If it ain’t broke, don’t fix it.
”Some plan sponsors deem the plan a success if there are no significant issues within the plan. Plan sponsors adopting this approach typically have no stated goals and no agreed upon measure of success. Timely deferrals, passing the testing, and no employee complaints typically define this approach. While this may sound extreme, it is common. Unfortunately, this thinking by the plan sponsor has serious deficiencies. First, this approach may leave the committee and board members exposed due to lack of consideration of fiduciary responsibility and liability. Without a consistent and thorough benchmarking process, participants and the organization may overpay for services, which is a breach of fiduciary responsibility. Relying on the provider’s investment information alone may lead to a concentration in proprietary funds. In February 2013, the Department of Labor addressed this in its publication, “Target Date Retirement Funds — Tips for ERISA Plan Fiduciaries.” Second, plan design and services may not adequately address participants’ needs and in some cases may actually work against participants’ ability to retire. While the plan may be “working,” it may not be successful.   

Industry trends, provider technology, and the application of behavioral economics all move the focus of retirement plan success toward participant outcomes. Consider that if the plan “works,” fiduciary responsibilities are carried out and documented, the plan passes testing and Department of Labor or Internal Revenue Service audits, and few participants complain. However, if participants are invested inappropriately for their age, deferring at inadequate levels for retirement and completely unengaged with the plan, who has benefited? The participants clearly have not benefited because they will likely arrive at retirement with potentially poor and devastating results. What about the company? What about the money that was invested in a company match or a profit sharing plan? What about all the time and energy invested by the various individuals in Human Resources and Finance departments?
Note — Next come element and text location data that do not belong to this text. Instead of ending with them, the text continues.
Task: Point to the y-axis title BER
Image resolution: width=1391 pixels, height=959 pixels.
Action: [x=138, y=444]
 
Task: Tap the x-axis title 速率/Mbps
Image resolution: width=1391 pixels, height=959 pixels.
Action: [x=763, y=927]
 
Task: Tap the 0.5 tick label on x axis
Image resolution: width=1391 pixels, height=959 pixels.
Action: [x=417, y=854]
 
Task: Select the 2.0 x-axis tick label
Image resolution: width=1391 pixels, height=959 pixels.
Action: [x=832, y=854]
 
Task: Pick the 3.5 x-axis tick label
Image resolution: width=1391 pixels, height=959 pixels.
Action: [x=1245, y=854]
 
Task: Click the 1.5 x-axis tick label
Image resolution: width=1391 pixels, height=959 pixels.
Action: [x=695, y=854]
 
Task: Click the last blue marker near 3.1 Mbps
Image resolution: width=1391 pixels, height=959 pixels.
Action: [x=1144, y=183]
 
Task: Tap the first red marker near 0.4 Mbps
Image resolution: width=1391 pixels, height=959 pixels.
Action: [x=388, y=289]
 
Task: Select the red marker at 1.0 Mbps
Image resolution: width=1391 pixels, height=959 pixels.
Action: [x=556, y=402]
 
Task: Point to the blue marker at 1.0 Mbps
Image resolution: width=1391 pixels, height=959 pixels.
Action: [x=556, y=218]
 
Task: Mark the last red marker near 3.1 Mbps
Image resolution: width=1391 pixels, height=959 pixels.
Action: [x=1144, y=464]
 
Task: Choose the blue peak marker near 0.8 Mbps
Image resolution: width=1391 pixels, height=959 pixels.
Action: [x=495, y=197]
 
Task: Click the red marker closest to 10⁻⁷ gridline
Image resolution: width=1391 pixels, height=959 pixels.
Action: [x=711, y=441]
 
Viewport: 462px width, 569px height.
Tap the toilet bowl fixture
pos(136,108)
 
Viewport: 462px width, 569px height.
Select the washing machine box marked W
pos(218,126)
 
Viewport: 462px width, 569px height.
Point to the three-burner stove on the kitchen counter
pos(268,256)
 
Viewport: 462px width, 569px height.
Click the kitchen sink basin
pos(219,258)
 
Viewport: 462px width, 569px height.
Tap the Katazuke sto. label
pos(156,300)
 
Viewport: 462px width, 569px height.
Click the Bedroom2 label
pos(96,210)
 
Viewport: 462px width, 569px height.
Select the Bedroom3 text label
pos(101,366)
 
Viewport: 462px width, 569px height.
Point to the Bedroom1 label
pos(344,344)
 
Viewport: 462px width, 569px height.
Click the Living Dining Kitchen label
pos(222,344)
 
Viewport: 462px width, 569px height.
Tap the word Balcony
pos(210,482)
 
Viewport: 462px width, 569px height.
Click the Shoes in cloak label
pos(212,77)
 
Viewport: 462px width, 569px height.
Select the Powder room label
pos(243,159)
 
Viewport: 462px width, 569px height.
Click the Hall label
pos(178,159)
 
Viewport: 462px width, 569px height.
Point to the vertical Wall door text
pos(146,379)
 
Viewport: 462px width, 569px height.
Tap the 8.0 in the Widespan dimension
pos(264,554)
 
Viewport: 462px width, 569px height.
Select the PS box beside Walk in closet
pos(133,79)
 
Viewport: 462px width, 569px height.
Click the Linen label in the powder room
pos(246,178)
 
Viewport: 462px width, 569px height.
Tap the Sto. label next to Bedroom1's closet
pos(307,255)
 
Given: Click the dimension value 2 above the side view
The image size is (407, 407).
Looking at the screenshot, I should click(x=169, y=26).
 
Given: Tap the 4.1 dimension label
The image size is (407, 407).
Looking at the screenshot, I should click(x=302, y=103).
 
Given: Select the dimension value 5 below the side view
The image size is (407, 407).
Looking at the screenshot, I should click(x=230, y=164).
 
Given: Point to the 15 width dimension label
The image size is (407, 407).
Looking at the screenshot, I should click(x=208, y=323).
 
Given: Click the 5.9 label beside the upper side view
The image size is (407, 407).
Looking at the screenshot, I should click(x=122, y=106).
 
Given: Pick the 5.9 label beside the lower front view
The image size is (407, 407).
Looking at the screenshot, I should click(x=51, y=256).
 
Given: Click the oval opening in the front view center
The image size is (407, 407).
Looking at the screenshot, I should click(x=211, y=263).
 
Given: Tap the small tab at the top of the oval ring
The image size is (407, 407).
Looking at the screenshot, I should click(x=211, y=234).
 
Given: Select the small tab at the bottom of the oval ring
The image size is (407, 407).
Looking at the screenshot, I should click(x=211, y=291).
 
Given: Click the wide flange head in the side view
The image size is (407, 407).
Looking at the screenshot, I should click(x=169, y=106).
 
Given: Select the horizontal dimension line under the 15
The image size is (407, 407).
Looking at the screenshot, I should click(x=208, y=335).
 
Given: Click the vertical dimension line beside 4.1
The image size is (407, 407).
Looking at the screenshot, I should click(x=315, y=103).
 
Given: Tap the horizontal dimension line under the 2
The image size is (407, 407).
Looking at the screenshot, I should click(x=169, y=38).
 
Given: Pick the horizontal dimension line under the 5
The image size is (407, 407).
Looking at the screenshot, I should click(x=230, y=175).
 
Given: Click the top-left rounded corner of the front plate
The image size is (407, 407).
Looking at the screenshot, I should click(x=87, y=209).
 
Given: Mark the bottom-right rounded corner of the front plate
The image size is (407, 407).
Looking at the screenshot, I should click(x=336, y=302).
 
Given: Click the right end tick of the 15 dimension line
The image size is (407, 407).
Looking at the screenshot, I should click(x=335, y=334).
Was this capital invested to achieve a return, or did it become another line item on the P&L? Organizations that settle for the “it’s not broken” approach to success not only lose the return on the investment but also lose an opportunity to build value in employee ranks. They also risk workers over age 70 having no intention of leaving their position at the organization because they lack the ability to retire. We have all heard the saying, “I’ll just work until I die.”

Three Steps to Retirement Plan Success
It is not necessarily incumbent upon you to set an organizational goal for your retirement plan program of an 85 percent income replacement for your participants, although that goal has strategic benefits. Instead, at a minimum, every plan sponsor needs to adopt three steps, which if thoughtfully worked through will help any organization achieve goals of retirement plan success. While these three steps are straightforward, they do require a willingness to ask questions and have discussions that the retirement plan committee or the organization may not have had in the past.   
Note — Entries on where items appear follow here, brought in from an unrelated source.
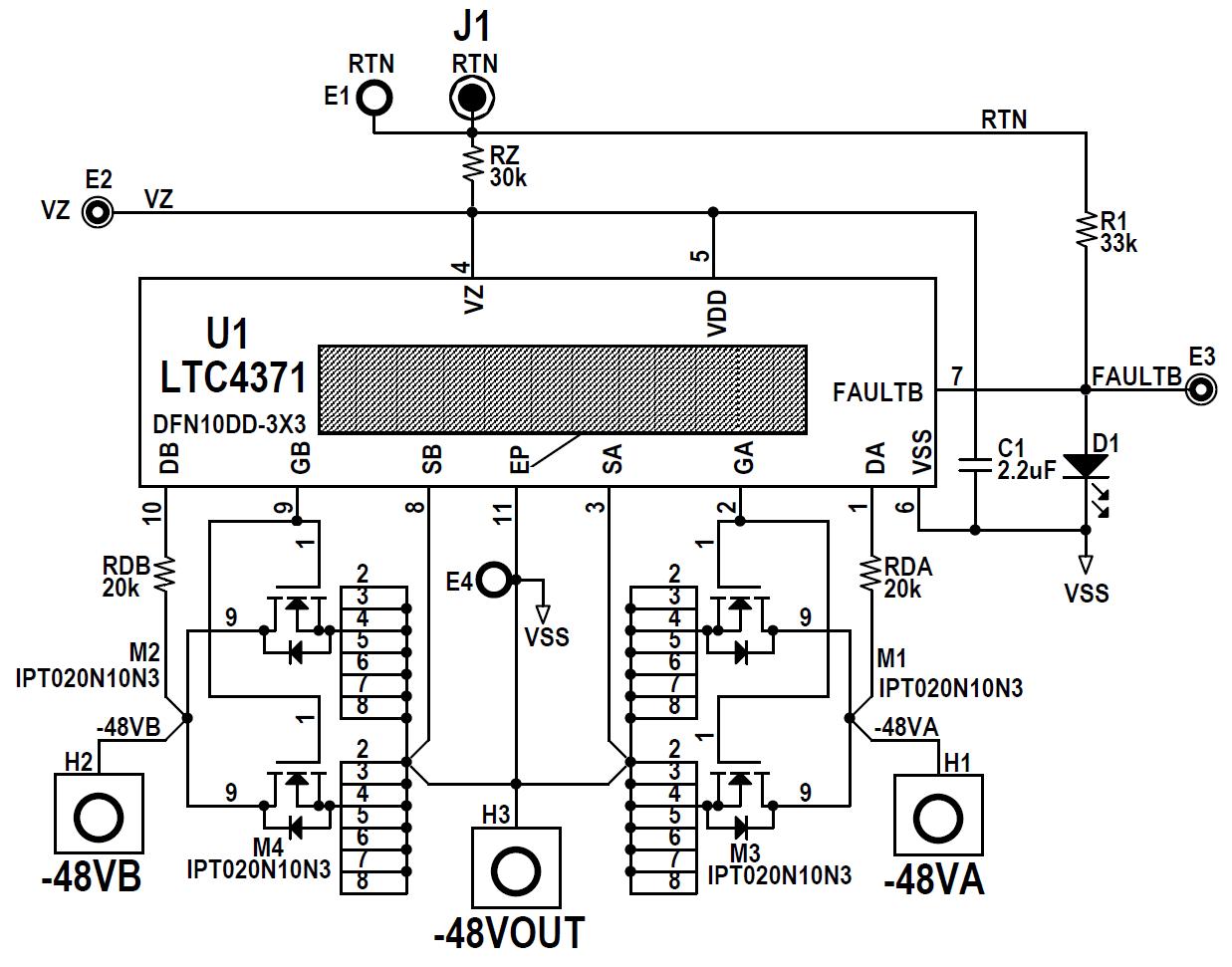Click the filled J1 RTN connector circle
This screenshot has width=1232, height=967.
click(x=472, y=98)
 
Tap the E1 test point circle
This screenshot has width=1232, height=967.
click(x=374, y=98)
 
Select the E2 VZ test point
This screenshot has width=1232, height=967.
click(x=97, y=212)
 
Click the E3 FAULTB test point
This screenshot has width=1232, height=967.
click(x=1202, y=389)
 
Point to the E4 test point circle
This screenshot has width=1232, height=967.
click(x=494, y=580)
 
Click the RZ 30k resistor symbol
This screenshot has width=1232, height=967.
click(x=472, y=165)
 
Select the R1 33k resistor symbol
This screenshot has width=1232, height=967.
click(x=1086, y=230)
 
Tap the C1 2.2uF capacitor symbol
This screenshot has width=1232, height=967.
click(x=975, y=464)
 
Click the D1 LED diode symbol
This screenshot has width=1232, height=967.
click(x=1086, y=466)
There are two rules that create boundaries for this process of success. First, the process and decisions must fit within the confines of ERISA. Second, the decisions should be made in a research-based systematic approach. ERISA’s responsibilities of loyalty, prudence, and reasonableness provide an overarching umbrella for this process.   

There are essentially five categories, or topics, of retirement plan management that should be addressed by every retirement plan sponsor. They are plan design, provider management, investment offerings, fiduciary responsibility, and ultimately participant outcomes. I have narrowed these to three steps that, if addressed, will provide the framework for an organization’s retirement plan success. I removed fiduciary responsibility as a step because fiduciary responsibility addresses how an employer carries out its duties. As stated earlier, a research-driven fiduciary approach should be the foundation of this process. I also removed participant outcomes because outcomes will be a function of services provided and plan design. Therefore, the remaining three steps for retirement plan success are Goal-Driven Plan Design, Provider and Advisor Value, and a Participant-Driven Investment Menu.
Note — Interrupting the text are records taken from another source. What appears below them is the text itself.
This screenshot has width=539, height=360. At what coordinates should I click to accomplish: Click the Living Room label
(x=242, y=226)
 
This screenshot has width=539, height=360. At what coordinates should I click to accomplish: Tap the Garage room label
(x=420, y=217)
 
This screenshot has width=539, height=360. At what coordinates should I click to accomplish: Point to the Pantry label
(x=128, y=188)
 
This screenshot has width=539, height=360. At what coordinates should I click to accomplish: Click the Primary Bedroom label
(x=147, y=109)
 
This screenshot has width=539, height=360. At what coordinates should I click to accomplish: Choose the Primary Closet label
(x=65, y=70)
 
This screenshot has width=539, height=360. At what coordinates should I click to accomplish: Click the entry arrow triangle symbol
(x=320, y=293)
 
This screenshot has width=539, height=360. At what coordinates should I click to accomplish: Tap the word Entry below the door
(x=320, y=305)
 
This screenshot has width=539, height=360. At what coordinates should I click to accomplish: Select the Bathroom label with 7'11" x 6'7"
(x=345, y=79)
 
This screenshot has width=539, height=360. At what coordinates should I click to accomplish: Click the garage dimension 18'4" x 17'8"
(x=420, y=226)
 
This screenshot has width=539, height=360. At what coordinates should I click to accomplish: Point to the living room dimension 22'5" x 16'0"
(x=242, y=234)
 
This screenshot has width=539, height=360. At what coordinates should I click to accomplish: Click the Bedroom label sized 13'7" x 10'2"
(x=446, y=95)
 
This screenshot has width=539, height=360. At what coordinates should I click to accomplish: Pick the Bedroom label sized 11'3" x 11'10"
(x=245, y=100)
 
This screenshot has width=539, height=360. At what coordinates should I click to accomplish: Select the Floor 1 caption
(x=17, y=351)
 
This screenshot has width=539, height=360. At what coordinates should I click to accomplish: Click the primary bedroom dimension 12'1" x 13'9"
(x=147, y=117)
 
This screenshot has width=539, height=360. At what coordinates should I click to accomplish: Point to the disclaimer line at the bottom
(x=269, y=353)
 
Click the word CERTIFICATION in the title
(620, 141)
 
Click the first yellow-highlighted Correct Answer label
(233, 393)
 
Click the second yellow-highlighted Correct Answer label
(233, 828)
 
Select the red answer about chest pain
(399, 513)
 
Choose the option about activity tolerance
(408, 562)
Step 1: Goal-Driven Plan Design
Stephen Covey made the term “begin with the end in mind” famous in his book, The Seven Habits of Highly Effective People. This term is fitting for the beginning of many endeavors, including defining success for a retirement plan program. The plan’s design will have a large — and some would argue the largest — impact on your participants’ ability to retire as well as on your company’s expenditures. Inefficient plan design can result in wasted resources and poor participant outcomes. In contrast, goal-driven plan design considers your corporate culture as well as your corporate budget. Therefore, this is the question that must be asked: What is your organizations’ goal for the plan? Recruitment? Retention? A moral obligation to provide for employees? Declining efficiencies and the need for older participants to retire? Answering the question about the goal for the plan will undoubtedly take more than a few minutes to answer and will likely require input from many constituents in the organization. However, once you know the answer, you are indeed on the road to success. Eligibility, vesting, the adoption of automatic features, and the default deferral rate, along with the match formula (if offered) can all be derived from answering the question about the plan’s goal.

Step 2: Provider and Advisor Value
If choosing the least expensive option was the goal in life, everyone would be driving a Yugo. This conveys the point that cheap is not the goal; value is the goal. The 408(b)(2) regulations were beneficial in helping plan sponsors begin to understand the underlying costs of corporate retirement plans as well as where the revenue collected from participants is spent. Unfortunately, this brought a sharp focus on fees without the corresponding balance of services. Organizations should consider the following definition of value with regard to both their provider (recordkeeper, third-party administrator) and advisor. Value — the services provided equal the services needed to accomplish the goal, at reasonable compensation. Without plan goals (i.e., Step 1), needed services are vague, and provider selection focuses on the lowest common denominator, which is cost. Therefore, the Yugo wins.

Step 3: Participant-Driven Investment Menu
What is your organization’s investment philosophy regarding the retirement plan? Again, this is a question many organizations have not addressed. Should participants have many investment choices or a few? Research indicates that at a certain level, more investment options actually result in lower participation. Should actively managed funds, index funds, or a combination be offered? Significant time is spent discussing investment performance in retirement plan committee meetings without first documenting fundamental beliefs. In the book Save More Tomorrow, Schlomo Benartzi states that approximately 90 percent of participants are delegators and prefer a “do it for me” investment option. Should that be risk-based funds, target-date funds, or managed accounts in which management fees are added in addition to the expense ratio of the fund? Does the value of the managed account outweigh the associated cost? These issues should be addressed, but for most plan sponsors these issues require the assistance of an investment advisor. The concept omitted most often is risk. In the age of information, investment performance information is readily available to almost any party. However, without considering the corresponding risk metrics, a committee can make an uninformed decision.

Summary
The retirement plan industry has changed significantly during the last five to ten years. Ten years ago the Department of Labor had not provided guidance on target date fund selection. Essentially, we were still at target date fund 1.0, asset allocation models. Automatic enrollment was available, but concerns over liability for selecting participants’ investments over-shadowed the benefit of helping participants get on a path toward retirement. Behavioral finance had not been applied to the retirement plan industry. Organizations were not aware that participants actually want direction. Lifetime income and the need to convey information to participants in a different perspective were not on the radar of Congress, the Department of Labor, or the retirement plan industry. The issues that will arise in the next ten years have likely not been thought of yet, so plan goals can, and probably will, change. By following a prudent process, basing decisions on the latest research and routinely monitoring past decisions, plan sponsors can have confidence in reaching their retirement plan goals, whatever they may be.